On Mon, Nov 23, 2015 at 01:35:11PM +0200, Konstantin Belousov wrote:
> On Sat, Nov 21, 2015 at 06:45:42PM -0800, Mark Johnston wrote:
> > Hi,
> > 
> > For the past while I've been experimenting with various ways to
> > implement "zero-cost" SDT DTrace probes. Basically, at the moment an SDT
> > probe site expands to this:
> > 
> > if (func_ptr != NULL)
> > 	func_ptr(<probe args>);
> > 
> > When the probe is enabled, func_ptr is set to dtrace_probe(); otherwise
> > it's NULL. With zero-cost probes, the SDT_PROBE macros expand to
> > 
> > func(<probe args>);
> > 
> > When the kernel is running, each probe site has been overwritten with
> > NOPs. When a probe is enabled, one of the NOPs is overwritten with a
> > breakpoint, and the handler uses the PC to figure out which probe fired.
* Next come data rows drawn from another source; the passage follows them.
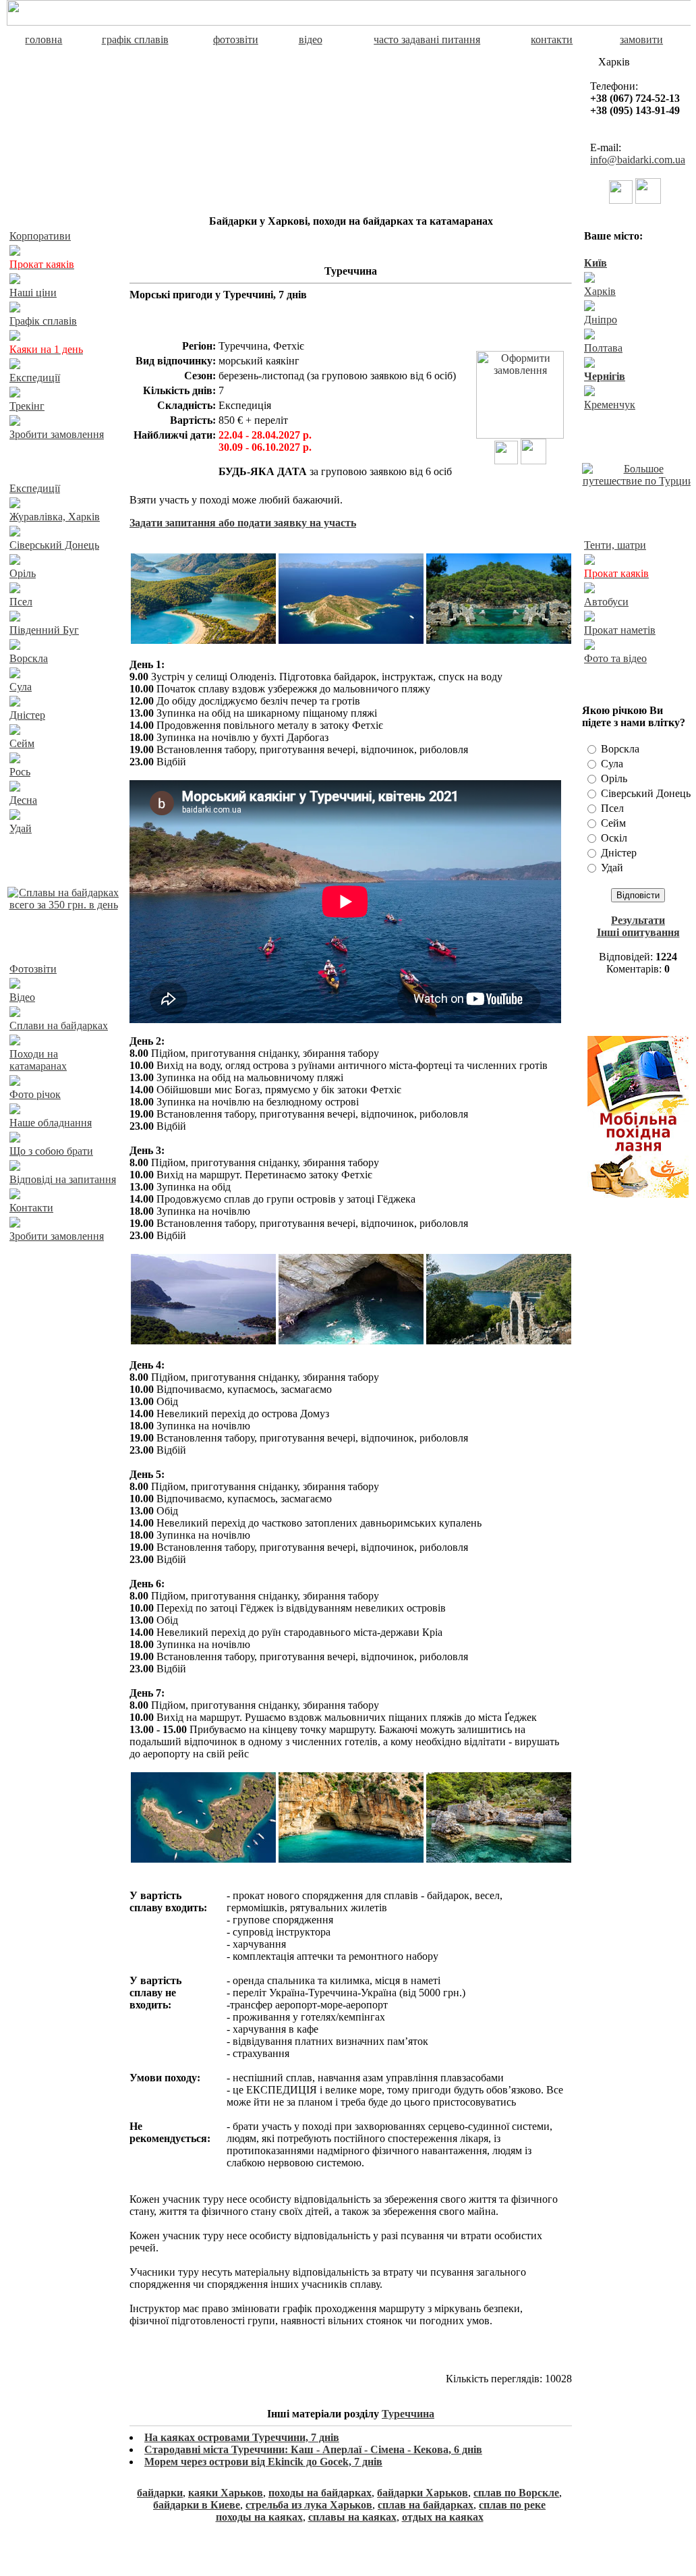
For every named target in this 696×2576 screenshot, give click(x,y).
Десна (23, 800)
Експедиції (34, 377)
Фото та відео (615, 658)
> > This approach has the benefit of incurring less overhead when the probe
> > is not enabled; it's more complicated to implement though, which is why
> > this hasn't already been done.
> > 
> > I have a working implementation of this for amd64 and i386[1]. Before
> > adding support for the other arches, I'd like to get some idea as to
> > whether the approach described below is sound and acceptable.
> > 
> > The main difficulty is in figuring out where the probe sites actually
> > are once the kernel is running. In my patch, a probe site is a call to
> > an externally-defined function which is defined in an
> > automatically-generated C file. At link time, we first perform a partial
> > link of all the kernel's object files. Then, a script uses the relocations
> > against the still-undefined probe functions to generate
> > 1) stub functions for the probes, so that the kernel can actually be
> >    linked, and
> > 2) a linker set containing the offsets of each probe site relative to
> >    the beginning of the text section.
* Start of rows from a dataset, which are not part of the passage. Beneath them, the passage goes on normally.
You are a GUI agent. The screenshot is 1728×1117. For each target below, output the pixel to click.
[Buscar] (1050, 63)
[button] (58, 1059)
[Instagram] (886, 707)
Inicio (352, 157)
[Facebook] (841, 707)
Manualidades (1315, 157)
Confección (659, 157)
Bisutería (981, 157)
> > The result is linked with the partially-linked kernel to generate the
> > final kernel file.
> > 
> > During boot, we iterate over the linker set, using the offsets plus the
> > address of btext to overwrite probe sites with NOPs. SDT probes in kernel
> > modules are handled differently (and more simply): the kernel linker just
> > has special handling for relocations against symbols named __dtrace_sdt_*;
> > this is how illumos/Solaris implements all of this.
> > 
> > My uncertainty revolves around the use of relocations in the
> > partially-linked kernel to determine the address of probe sites in the
> > running kernel. With the GNU ld in base, this happens to work because
> > the final link doesn't modify the text section. Is this something I can
> > rely upon? Will this assumption be false with the advent of lld and LTO?
> > Are there other, cleaner ways to implement what I described above?
> 
> You could consider using a cheap instruction which is conditionally
> converted into the trap, instead. E.g., you could have global page frame
> in KVA allocated, and for the normal operations, keep the page mapped
> with backing by a scratch page. The probe would be a volatile read from
> the page.
> 
> When probes are activated, the page is unmapped, which converts the read
> into the page fault. This is similar to the write barriers implemented
> in some garbare collectors.
> 
> There are two issues with this scheme:
> - The cost of probe is relatively large, even if the low level trap
> handler is further modified to recognize the probes by special
> address access.
> - The arguments passed to the probes should be put into some predefined
> place, e.g. somwhere in the *curthread, since trap handler cannot fetch
> them using the ABI conventions.
> 
> As I mentioned above, this scheme is used by several implementations of
> the language runtimes, but there gc pauses are rare, and slightly larger
> cost of the even stopping the mutator is justified even by negligible
> cost reduction for normal flow. I am not sure if this approach worths
> the complications and overhead for probes.

If I understood correctly, each probe site would require a separate page
in KVA to be able to enable and disable individual probes in the manner
that I described in a previous reply. Today, a kernel with lock inlining
has thousands of probe sites; wouldn't the requirement of allocating KVA
for each of them be prohibitive on 32-bit architectures?